Per questa ragione, un’impresa che voglia davvero prevenire il rischio 231 deve interrogarsi sulla trasparenza della propria struttura. Non basta avere un modello formalmente adottato. Occorre verificare chi sia il reale titolare delle decisioni, chi eserciti concretamente il controllo, se i passaggi societari siano coerenti con le ragioni economiche dichiarate, se le cariche attribuite riflettano ruoli effettivi e se vi siano anomalie nella composizione degli assetti proprietari. Il tema, quindi, non è solo penalistico: è anzitutto un tema di organizzazione aziendale.
Modello 231, governance e controlli interni
Dal punto di vista operativo, il reato di cui all’art. 512-bis impone un aggiornamento serio del risk assessment 231. Le aree sensibili non sono soltanto quelle finanziarie, ma anche quelle societarie e organizzative. Occorre presidiare la gestione dei soci, delle partecipazioni, delle nomine, delle deleghe, dei poteri di firma, delle operazioni straordinarie e dei rapporti con soggetti terzi che potrebbero fungere da schermo. Quando poi la società opera in settori esposti agli appalti pubblici o ai controlli antimafia, il livello di attenzione deve essere ancora più elevato.
Un Modello 231 efficace dovrebbe allora prevedere almeno: tracciabilità delle modifiche societarie, verifiche sul titolare effettivo, controlli documentali sui conferimenti di incarichi e cariche, procedure di autorizzazione per operazioni sensibili, flussi informativi verso l’Organismo di Vigilanza e sistemi di segnalazione interna in caso di anomalie. In questo contesto, la compliance non è un adempimento burocratico, ma uno strumento di presidio dell’identità reale dell’impresa.
Il punto decisivo: dalla forma alla sostanza
Il vero insegnamento della disciplina sul 512-bis, anche in ottica 231, è che l’ordinamento guarda sempre meno alla sola apparenza formale e sempre più alla sostanza dell’assetto aziendale.

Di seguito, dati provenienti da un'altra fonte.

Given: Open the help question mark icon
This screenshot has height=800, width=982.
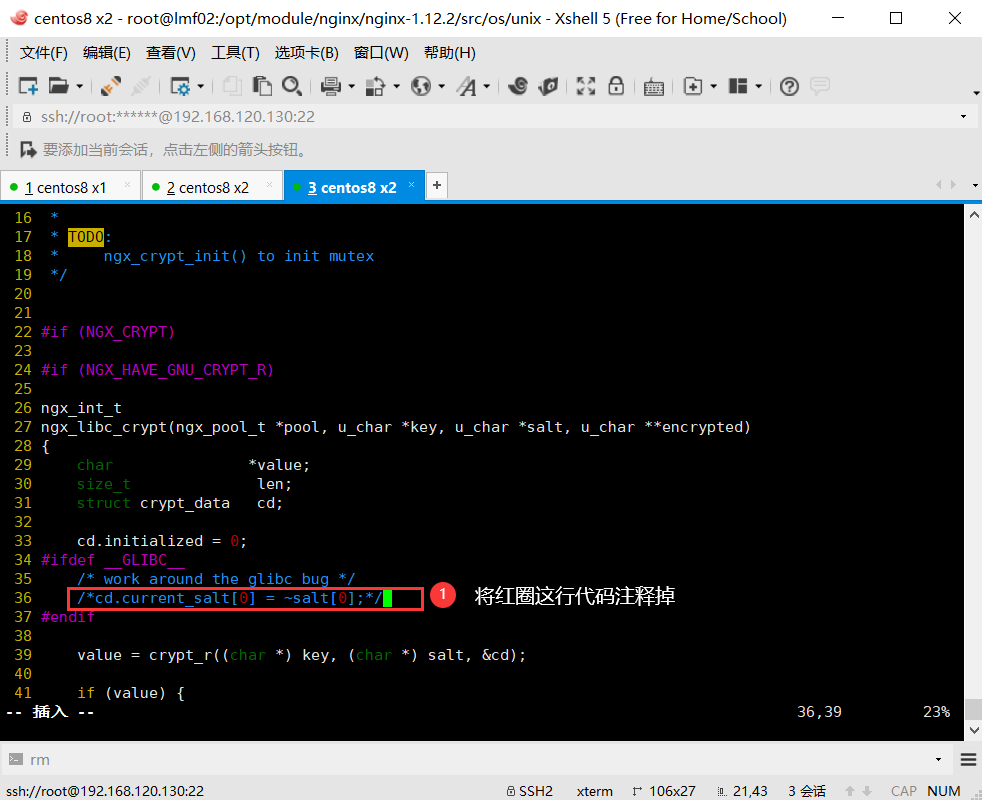Looking at the screenshot, I should pyautogui.click(x=789, y=86).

Una società può avere documenti formalmente regolari, ma risultare comunque esposta se la titolarità reale dei beni, delle partecipazioni o delle funzioni decisionali è occultata o schermata. È proprio questa distanza tra forma e sostanza che il Modello 231 deve saper intercettare.
Perciò, parlare oggi di D.Lgs. 231/2001 e organizzazione aziendale significa anche parlare di trasparenza proprietaria, correttezza delle cariche sociali, affidabilità dei partner, controllo dei processi societari e capacità dell’ente di dimostrare che la propria struttura non è utilizzata per finalità elusive. Il reato di trasferimento fraudolento di valori rappresenta, sotto questo profilo, un banco di prova importante: non solo per la tenuta del sistema dei controlli interni, ma per la credibilità stessa dell’impresa sul mercato.
Conclusione
Per le aziende, l’aggiornamento del Modello 231 rispetto al rischio ex art. 512-bis non è una questione teorica. È un passaggio essenziale per rafforzare l’organizzazione aziendale, prevenire responsabilità dell’ente e dimostrare che governance, assetti societari e procedure interne sono realmente improntati a legalità, trasparenza e tracciabilità. In un contesto normativo sempre più attento alla sostanza delle strutture imprenditoriali, la compliance 231 diventa parte integrante della buona organizzazione d’impresa.